Stored data entries
+---+

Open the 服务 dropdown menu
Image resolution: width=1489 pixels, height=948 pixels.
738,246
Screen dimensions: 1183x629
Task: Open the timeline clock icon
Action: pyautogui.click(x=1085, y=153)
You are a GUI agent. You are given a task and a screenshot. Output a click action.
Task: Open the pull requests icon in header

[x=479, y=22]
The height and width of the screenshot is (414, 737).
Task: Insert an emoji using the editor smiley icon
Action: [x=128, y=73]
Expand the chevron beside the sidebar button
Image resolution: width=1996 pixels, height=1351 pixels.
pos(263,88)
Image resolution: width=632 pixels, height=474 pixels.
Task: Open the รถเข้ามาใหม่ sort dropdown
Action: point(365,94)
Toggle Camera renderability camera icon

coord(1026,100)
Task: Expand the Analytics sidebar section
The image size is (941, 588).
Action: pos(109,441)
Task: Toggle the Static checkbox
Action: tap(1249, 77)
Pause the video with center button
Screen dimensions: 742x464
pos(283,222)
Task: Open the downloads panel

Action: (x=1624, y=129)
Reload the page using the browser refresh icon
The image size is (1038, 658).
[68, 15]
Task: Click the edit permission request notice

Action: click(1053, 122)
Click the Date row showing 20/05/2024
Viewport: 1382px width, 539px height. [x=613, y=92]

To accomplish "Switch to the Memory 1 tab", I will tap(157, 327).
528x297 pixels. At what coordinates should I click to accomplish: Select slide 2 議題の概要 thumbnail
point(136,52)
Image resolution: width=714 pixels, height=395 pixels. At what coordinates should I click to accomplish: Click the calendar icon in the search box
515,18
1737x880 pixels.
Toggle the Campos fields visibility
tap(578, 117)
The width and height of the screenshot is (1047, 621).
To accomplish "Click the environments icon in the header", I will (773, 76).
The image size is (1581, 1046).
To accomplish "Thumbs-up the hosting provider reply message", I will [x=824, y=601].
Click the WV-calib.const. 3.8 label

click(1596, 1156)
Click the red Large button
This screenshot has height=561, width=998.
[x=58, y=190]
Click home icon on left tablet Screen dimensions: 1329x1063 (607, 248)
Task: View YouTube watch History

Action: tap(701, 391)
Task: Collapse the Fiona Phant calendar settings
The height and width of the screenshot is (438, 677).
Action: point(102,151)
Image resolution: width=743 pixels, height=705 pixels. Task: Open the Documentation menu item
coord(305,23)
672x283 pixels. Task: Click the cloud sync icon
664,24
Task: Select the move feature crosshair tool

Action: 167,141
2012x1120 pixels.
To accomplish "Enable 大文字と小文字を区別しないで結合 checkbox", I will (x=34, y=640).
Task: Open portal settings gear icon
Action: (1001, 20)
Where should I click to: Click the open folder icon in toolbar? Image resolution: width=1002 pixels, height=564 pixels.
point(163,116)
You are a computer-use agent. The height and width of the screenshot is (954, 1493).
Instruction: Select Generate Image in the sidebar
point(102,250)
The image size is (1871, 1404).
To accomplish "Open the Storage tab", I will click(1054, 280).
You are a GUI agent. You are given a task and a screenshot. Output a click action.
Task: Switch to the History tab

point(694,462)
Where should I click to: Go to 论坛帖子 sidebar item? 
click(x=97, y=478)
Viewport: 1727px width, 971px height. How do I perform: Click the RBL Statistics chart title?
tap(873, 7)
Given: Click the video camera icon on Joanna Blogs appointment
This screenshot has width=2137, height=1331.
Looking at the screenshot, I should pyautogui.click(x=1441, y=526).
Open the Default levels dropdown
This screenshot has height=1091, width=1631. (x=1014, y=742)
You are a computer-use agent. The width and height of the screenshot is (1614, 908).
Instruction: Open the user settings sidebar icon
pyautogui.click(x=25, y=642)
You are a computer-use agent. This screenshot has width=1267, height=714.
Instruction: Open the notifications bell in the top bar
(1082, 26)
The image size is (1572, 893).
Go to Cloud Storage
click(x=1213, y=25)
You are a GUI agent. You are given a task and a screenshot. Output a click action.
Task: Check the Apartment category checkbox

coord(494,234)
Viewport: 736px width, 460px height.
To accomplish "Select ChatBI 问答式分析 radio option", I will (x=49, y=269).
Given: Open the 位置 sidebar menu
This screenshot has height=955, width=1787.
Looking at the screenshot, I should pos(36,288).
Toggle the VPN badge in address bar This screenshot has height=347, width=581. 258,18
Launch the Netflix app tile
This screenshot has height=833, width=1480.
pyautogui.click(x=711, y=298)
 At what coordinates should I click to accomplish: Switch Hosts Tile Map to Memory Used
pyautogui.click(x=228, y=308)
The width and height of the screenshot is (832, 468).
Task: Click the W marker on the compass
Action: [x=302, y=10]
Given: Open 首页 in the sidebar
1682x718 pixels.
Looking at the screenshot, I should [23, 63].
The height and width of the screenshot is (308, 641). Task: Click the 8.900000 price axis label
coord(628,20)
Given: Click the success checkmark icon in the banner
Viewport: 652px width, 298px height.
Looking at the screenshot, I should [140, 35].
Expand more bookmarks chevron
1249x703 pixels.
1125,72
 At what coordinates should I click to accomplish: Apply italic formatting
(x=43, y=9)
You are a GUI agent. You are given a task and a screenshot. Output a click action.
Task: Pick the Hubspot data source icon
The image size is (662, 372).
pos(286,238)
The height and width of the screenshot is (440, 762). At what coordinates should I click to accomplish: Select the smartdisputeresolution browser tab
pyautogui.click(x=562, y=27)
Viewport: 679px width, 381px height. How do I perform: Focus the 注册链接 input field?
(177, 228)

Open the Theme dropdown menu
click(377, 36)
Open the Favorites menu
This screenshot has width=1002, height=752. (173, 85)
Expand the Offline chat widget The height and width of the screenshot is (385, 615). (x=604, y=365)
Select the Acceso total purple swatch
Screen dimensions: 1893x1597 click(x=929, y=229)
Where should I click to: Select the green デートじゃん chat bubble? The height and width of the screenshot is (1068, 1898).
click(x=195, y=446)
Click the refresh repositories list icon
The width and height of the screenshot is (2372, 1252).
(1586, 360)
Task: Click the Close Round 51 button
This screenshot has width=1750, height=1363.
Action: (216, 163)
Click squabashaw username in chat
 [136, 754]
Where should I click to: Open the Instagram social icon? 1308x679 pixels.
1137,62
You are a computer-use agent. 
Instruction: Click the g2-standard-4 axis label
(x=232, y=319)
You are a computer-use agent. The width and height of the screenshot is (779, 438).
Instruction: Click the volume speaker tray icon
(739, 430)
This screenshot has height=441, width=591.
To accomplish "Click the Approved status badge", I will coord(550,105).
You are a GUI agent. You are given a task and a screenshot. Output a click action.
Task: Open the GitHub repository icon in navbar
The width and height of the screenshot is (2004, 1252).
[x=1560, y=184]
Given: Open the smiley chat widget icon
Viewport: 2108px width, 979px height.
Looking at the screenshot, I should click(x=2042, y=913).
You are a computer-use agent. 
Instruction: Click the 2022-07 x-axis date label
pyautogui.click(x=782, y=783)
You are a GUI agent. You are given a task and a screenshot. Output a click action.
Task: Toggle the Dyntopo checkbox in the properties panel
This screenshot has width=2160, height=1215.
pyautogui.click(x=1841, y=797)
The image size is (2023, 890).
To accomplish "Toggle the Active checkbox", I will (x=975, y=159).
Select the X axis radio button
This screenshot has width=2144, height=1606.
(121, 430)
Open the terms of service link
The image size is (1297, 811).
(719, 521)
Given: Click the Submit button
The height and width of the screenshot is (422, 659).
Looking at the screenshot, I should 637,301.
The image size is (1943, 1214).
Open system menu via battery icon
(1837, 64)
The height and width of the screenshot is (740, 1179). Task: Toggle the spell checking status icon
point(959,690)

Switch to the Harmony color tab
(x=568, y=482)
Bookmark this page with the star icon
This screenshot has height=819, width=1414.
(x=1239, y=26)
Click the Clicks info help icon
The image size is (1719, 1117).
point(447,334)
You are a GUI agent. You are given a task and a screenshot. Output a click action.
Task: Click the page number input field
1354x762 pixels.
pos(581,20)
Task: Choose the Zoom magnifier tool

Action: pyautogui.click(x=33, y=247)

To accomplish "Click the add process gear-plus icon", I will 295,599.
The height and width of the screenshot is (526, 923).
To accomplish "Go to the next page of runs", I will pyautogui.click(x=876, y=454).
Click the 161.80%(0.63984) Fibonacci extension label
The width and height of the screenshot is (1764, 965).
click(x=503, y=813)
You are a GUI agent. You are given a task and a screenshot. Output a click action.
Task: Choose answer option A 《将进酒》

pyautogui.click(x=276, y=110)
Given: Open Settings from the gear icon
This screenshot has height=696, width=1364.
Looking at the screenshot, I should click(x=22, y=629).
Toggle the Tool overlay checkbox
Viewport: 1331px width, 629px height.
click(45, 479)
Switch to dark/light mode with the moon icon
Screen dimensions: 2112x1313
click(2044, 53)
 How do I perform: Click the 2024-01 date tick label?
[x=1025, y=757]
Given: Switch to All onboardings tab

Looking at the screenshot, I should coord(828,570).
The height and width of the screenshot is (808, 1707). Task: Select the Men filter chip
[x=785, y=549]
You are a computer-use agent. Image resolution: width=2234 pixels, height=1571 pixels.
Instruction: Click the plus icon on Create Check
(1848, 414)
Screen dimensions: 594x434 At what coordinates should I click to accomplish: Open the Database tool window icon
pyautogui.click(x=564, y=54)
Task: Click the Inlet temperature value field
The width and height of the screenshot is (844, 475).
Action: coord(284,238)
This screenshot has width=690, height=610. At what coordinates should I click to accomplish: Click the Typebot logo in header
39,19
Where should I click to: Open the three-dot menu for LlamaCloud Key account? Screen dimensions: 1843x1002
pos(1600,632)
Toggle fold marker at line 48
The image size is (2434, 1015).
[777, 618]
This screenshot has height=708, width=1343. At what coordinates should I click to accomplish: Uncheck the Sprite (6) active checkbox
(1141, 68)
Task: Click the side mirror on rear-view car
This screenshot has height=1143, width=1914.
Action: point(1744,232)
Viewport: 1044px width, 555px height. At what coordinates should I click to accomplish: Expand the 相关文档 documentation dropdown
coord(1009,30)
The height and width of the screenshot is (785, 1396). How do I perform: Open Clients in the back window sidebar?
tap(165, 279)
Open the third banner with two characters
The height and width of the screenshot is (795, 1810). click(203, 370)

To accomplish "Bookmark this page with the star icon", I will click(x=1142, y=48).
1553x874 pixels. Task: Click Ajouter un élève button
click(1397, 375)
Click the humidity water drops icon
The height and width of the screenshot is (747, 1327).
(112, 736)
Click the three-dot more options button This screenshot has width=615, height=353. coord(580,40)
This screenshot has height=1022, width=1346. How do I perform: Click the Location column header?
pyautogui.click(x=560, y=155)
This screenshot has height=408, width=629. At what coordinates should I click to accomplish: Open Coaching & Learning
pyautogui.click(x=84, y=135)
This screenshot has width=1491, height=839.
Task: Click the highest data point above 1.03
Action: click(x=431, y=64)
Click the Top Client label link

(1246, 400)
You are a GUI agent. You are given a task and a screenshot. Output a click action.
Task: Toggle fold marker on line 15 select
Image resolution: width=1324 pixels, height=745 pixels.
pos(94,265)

+---+

:: WORK ORDER ::
All lines starting at the one holding "Image resolution: width=1324" and ending at the last line above must be output exactly, and no other line may appear.

:: EXERCISE RESULT ::
Image resolution: width=1324 pixels, height=745 pixels.
pos(94,265)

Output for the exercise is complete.